An international team - led by researchers at McMaster University and the University of Tubingen in Germany - has sequenced the entire genome of the Black Death, one of the most devastating epidemics in human history, according to a press release from McMaster University, Ontario, Canada. (Read the full press release here. )
This marks the first time scientists have been able to draft a reconstructed genome of any ancient pathogen, which will allow researchers to track changes in the pathogen's evolution and virulence over time. This work - currently published online in the scientific journal Nature - could lead to a better understanding of modern infectious diseases.
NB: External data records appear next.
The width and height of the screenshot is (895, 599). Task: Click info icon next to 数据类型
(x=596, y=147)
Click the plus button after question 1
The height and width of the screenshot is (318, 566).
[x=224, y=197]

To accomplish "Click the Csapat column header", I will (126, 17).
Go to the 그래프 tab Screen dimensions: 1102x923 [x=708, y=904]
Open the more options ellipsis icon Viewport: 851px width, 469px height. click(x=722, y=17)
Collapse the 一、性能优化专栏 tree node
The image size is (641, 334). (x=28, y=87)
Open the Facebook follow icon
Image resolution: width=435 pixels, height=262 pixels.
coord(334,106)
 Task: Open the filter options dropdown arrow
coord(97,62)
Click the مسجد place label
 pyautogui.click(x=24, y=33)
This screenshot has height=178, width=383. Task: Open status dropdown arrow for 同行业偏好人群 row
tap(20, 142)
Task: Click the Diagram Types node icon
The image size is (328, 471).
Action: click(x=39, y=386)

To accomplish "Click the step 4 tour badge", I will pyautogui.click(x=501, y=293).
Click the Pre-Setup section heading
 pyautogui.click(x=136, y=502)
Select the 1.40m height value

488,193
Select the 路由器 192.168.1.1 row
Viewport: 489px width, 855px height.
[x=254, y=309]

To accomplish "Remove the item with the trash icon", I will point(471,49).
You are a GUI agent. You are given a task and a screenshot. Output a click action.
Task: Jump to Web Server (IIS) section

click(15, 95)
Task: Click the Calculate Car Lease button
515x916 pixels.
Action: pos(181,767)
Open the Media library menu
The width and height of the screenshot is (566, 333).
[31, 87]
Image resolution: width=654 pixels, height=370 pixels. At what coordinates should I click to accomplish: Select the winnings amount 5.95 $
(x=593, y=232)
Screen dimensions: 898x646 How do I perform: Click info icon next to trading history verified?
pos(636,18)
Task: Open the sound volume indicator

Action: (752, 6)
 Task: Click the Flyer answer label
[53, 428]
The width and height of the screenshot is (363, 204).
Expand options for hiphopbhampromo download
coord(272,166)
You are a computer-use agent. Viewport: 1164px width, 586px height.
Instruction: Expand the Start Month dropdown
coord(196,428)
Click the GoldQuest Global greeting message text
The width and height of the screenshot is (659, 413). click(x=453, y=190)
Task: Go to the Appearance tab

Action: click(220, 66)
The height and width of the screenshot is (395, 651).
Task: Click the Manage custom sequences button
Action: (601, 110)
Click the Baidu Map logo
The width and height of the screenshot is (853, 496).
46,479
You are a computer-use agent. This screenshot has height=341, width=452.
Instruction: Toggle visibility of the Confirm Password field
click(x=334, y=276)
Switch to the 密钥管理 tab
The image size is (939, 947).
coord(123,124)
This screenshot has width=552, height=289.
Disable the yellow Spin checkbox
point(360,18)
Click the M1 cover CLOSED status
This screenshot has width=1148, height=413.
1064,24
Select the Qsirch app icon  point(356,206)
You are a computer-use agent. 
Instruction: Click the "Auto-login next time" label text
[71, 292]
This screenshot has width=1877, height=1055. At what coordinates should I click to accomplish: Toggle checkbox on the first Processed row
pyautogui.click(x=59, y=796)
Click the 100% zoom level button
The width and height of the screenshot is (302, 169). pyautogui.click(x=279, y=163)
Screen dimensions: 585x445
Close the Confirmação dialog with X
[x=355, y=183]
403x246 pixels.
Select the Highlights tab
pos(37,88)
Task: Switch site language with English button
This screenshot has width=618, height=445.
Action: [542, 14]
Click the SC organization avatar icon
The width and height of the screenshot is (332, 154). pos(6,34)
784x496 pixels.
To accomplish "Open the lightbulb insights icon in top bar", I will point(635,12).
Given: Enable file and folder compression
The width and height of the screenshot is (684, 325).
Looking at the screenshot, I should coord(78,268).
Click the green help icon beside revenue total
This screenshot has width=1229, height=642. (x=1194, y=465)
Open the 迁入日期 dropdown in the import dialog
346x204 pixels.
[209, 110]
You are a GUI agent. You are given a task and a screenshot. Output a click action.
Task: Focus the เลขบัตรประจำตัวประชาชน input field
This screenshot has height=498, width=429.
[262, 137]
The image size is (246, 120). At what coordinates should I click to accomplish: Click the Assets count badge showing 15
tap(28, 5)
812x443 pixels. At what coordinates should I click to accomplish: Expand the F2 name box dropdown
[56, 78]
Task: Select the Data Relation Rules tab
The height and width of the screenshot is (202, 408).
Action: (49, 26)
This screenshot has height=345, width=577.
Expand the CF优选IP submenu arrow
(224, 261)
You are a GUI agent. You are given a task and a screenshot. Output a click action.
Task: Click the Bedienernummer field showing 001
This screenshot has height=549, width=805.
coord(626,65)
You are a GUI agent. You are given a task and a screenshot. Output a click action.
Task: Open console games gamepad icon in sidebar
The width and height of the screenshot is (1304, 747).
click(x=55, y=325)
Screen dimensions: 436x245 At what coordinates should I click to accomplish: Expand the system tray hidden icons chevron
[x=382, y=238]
The comprehensive team described a novel methodological approach to pull out tiny degraded DNA fragments of the causative agent of the Black Death, and showed that a specific variant of the Yersinia pestis bacterium was responsible for the plague that killed 50 million Europeans between 1347 and 1351.
One of the lead authors, Johannes Krause, said, “Using the same methodology, it should now be possible to study the genomes of all sorts of historic pathogens. This will provide us with direct insights into the evolution of human pathogens and historical pandemics."
“Digging” into cattle
This type of scientific investigation into “old” pathogens may one day be useful for investigating livestock diseases. Chris Chase, DVM, PhD, South Dakota State University, says this “reconstruction” approach was first used for reconstructing influenza from the remains of Eskimos who died from the 1918 influenza outbreak.
“Of course the genome of Yersinia pestis is much larger,” Chase says. “I could see that it could have big effects on cattle diseases that have been with us for a long time, pathogens like brucellosis and tuberculosis, and how they have changed under vaccine pressure from their ancestors. That can that help us to design new vaccines.”
Another area would be to look at “normal” non-disease producing viruses in “ancient cattle digs” like some of the Herpesviruses of cattle, Chase adds. Most every species has its own Herpesviruses; cattle have five. “Infectious bovine rhinotracheitis (IBR) was not recognized as a clinical entity until the 1950s,” Chase explains. “What changed in the non-disease IBR virus to make it become a pathogen? One then could see if those new or different viral genes would be good targets for vaccines or preventive therapies.”
Bovine viral diarrhea virus (BVDV) would be even more fascinating as a clinical entity in cattle, as it was first recognized in the 1940s, Chase says. “There are not naturally occurring pestiviruses in cattle. BVDV likely came from sheep or maybe swine since border disease in sheep and classic swine fever virus have been around for hundreds of years.”
Chase says looking at “ancient sheep and swine digs” to see how these early virus progenitors of BVDV have evolved may give us insight on new vaccine targets to approach.
Major technical advances in DNA recovery and sequencing have dramatically expanded the scope of genetic analysis of ancient specimens, the McMaster press release says, which in turn is opening new horizons in the understanding of emerging and re-emerging infections.
Let’s hope veterinary science can use this information to study those diseases that plague our livestock.